WHAT YOU ARE ASKED TO DO:
Set down the lines below exactly as they stand, please. Go from the first through the one containing "Task: Tap the back arrow icon".

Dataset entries

+++

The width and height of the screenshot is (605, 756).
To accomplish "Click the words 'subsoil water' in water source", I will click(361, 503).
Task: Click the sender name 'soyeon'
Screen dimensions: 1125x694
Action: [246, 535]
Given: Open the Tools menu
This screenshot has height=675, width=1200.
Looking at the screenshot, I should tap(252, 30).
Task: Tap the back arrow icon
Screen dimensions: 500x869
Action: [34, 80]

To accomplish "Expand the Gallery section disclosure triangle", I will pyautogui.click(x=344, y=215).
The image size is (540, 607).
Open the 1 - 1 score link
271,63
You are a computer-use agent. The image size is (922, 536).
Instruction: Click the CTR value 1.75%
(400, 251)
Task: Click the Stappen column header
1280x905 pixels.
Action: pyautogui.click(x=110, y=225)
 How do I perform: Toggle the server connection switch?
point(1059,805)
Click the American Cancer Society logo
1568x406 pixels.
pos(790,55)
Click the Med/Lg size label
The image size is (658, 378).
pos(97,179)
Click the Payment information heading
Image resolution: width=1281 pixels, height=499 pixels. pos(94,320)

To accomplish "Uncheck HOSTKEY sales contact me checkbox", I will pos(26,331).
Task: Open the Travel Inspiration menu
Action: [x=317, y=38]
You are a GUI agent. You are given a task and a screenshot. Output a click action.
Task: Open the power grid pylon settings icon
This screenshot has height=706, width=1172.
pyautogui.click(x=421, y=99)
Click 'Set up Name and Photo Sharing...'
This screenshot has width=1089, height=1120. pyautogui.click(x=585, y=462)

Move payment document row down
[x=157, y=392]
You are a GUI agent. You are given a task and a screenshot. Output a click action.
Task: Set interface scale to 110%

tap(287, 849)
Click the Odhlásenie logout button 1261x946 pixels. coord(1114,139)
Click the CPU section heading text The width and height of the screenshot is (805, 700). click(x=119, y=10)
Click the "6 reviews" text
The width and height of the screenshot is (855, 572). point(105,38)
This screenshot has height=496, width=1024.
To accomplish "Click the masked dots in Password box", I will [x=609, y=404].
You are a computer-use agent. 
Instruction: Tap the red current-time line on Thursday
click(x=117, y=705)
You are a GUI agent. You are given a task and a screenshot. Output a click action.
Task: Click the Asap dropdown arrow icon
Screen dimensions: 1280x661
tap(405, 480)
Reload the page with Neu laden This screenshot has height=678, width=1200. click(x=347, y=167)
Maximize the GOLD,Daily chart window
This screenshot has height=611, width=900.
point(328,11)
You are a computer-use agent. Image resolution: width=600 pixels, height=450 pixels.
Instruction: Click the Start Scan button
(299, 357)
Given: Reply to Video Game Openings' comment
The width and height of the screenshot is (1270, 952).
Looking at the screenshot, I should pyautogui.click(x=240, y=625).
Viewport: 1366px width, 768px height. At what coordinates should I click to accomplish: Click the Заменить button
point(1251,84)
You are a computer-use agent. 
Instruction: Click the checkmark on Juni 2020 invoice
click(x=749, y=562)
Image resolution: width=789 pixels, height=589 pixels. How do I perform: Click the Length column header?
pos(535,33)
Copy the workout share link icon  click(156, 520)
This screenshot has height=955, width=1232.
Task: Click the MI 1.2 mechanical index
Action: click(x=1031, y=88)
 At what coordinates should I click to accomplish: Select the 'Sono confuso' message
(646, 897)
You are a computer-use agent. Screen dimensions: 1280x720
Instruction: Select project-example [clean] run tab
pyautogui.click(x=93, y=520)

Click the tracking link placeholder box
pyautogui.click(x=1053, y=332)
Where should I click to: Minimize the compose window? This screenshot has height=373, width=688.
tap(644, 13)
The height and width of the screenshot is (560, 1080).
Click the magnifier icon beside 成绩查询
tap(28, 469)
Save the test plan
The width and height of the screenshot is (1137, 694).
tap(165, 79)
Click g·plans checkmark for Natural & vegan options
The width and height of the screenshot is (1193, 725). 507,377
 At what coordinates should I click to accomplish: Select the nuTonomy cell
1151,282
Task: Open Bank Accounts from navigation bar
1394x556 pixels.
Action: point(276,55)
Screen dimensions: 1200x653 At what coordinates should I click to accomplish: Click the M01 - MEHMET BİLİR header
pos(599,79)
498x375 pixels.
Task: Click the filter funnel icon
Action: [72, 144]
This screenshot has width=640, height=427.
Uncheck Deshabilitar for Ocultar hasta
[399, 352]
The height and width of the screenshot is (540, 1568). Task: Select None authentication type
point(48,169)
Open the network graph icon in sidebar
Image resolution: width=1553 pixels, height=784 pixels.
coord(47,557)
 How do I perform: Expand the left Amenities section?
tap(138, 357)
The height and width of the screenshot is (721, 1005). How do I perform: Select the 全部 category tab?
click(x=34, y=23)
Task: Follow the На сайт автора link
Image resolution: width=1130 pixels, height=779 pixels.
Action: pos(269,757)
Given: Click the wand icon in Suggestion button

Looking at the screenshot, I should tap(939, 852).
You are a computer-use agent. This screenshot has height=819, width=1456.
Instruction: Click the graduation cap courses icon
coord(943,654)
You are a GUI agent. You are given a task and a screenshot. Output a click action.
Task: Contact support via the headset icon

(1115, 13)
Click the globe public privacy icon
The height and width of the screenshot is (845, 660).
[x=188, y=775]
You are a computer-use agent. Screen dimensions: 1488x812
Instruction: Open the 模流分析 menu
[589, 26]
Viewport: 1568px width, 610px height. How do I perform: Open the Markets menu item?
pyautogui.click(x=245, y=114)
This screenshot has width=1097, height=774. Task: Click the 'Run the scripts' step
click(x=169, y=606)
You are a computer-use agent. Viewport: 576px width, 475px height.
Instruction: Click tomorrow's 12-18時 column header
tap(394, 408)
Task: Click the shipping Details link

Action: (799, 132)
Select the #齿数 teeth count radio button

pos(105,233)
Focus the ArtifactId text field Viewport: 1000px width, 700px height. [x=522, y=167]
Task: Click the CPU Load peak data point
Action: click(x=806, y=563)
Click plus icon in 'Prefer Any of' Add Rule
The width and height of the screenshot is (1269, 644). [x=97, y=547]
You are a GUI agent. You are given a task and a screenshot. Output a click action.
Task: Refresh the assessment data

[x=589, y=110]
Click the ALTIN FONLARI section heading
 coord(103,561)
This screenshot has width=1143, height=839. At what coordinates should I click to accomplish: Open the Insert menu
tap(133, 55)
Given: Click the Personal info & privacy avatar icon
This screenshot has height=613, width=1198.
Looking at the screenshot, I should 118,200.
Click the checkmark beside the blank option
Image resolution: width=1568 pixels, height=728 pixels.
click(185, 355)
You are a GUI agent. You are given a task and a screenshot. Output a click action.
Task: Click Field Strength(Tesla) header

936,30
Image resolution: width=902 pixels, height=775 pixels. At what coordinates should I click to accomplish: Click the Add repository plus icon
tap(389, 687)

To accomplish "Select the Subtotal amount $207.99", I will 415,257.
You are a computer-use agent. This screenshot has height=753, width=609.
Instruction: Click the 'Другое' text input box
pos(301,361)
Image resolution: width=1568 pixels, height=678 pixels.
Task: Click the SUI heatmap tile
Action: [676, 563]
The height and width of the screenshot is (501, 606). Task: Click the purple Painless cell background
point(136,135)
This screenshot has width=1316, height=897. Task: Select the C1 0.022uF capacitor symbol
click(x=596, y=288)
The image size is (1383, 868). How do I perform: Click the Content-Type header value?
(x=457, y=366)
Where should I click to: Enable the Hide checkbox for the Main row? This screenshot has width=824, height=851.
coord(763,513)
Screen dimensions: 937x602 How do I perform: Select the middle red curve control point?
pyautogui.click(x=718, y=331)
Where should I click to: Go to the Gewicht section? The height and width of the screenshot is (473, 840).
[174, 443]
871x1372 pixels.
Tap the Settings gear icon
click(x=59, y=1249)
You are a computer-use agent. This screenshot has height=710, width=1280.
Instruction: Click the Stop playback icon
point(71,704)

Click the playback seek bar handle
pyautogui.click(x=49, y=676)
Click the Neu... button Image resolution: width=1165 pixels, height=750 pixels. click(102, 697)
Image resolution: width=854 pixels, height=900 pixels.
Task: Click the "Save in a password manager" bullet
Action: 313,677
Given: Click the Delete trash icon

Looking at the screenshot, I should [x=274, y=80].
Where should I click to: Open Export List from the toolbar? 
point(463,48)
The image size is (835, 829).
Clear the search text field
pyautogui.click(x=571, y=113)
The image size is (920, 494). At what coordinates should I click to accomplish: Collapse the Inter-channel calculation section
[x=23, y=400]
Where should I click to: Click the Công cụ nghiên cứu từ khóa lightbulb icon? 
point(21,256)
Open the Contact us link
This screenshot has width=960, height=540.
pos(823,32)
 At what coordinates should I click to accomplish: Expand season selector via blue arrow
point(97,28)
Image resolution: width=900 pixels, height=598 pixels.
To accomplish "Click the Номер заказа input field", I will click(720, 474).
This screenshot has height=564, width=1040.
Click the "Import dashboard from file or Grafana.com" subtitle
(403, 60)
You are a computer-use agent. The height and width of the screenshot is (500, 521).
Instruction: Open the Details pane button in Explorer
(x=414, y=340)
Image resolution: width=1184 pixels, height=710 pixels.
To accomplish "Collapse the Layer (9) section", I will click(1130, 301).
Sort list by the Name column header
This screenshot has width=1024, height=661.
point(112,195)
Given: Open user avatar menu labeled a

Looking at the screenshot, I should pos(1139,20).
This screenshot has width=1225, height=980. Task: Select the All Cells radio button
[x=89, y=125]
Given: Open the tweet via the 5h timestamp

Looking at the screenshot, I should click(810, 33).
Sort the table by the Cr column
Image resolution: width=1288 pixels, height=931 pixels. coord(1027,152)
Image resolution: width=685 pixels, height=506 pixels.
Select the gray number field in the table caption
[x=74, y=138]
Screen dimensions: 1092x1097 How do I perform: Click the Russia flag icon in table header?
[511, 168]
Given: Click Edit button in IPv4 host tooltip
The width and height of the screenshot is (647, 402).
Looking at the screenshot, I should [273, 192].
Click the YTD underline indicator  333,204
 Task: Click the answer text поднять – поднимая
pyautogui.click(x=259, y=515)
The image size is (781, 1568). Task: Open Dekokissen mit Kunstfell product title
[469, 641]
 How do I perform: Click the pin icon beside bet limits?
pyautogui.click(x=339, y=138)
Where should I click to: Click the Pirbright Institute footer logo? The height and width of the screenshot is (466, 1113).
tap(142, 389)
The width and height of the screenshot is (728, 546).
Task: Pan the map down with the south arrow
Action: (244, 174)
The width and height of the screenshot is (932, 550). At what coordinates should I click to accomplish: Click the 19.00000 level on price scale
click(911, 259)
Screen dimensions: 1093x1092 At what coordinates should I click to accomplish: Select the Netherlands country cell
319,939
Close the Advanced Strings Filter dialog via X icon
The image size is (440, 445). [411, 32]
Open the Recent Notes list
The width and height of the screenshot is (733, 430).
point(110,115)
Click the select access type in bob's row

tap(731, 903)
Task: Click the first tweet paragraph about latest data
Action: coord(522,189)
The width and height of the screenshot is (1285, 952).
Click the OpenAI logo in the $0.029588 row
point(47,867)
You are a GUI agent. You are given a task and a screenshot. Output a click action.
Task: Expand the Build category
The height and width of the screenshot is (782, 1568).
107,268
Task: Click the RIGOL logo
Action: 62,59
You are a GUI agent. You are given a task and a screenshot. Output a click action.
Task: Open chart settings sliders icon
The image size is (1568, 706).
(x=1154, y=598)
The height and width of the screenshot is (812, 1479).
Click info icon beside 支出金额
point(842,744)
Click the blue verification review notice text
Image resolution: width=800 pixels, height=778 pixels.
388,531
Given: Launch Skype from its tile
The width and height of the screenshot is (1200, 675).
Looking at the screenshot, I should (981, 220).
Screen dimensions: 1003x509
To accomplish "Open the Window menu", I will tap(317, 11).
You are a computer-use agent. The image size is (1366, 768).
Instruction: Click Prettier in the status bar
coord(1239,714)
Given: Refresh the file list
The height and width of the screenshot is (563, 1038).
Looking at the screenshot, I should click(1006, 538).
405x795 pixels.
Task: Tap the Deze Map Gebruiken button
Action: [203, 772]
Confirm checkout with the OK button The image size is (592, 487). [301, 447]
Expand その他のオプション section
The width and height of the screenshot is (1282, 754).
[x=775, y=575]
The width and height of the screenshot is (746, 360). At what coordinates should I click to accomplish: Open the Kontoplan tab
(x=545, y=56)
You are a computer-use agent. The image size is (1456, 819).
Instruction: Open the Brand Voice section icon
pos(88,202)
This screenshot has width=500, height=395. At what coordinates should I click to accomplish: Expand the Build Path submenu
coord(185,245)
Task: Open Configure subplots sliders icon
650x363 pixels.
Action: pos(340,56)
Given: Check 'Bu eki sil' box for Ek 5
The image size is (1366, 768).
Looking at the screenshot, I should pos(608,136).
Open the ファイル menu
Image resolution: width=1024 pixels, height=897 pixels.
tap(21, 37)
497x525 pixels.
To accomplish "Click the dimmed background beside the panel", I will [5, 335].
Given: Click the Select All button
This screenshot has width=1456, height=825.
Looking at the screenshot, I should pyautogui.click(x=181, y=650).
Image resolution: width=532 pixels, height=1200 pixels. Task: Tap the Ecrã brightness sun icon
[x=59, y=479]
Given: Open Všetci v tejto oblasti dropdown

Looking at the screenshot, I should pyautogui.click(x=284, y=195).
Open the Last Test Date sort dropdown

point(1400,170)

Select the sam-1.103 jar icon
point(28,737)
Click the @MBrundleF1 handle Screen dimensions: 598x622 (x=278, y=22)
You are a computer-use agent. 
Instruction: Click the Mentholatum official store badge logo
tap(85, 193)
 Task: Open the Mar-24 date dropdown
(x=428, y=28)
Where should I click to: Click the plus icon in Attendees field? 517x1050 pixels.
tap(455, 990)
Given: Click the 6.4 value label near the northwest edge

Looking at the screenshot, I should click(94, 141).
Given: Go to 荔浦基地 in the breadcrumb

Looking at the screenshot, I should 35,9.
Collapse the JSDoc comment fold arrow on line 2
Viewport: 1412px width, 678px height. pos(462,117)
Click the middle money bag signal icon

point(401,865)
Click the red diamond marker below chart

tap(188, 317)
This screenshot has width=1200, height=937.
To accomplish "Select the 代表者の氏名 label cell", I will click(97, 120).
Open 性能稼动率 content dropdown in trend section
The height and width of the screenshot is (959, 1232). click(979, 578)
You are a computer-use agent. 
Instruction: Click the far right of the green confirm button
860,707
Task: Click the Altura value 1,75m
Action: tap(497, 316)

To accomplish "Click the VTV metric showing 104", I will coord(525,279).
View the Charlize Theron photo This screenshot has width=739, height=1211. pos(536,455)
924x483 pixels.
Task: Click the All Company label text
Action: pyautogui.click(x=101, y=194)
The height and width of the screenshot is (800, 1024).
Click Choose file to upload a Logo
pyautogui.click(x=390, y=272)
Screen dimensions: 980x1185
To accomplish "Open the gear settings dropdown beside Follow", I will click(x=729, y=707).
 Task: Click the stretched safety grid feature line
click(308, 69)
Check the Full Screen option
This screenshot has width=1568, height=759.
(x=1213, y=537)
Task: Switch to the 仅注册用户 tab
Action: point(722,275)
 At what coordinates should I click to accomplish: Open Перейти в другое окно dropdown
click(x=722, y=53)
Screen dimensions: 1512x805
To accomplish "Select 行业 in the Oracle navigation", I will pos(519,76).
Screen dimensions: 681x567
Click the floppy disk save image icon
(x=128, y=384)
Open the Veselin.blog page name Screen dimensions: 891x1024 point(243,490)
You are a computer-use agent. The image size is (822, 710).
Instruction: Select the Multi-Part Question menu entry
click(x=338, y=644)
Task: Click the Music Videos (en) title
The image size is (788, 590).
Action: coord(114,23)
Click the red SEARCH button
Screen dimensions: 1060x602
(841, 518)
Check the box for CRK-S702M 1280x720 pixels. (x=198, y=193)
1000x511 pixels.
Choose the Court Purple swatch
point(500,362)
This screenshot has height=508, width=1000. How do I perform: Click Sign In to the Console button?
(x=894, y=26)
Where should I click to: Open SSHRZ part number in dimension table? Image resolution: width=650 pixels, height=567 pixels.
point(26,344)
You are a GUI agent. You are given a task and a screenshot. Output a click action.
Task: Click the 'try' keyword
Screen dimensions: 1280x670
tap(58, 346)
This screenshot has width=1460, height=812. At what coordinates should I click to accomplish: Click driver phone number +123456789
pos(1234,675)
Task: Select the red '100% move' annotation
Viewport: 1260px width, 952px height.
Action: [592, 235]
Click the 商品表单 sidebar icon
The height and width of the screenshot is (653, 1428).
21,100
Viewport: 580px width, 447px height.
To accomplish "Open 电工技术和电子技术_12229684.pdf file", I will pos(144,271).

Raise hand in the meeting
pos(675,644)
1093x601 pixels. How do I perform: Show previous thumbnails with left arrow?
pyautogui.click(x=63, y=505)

+++

SOLUTION TO THIS TASK:
The width and height of the screenshot is (605, 756).
To accomplish "Click the words 'subsoil water' in water source", I will click(361, 503).
Task: Click the sender name 'soyeon'
Screen dimensions: 1125x694
Action: [246, 535]
Given: Open the Tools menu
This screenshot has height=675, width=1200.
Looking at the screenshot, I should tap(252, 30).
Task: Tap the back arrow icon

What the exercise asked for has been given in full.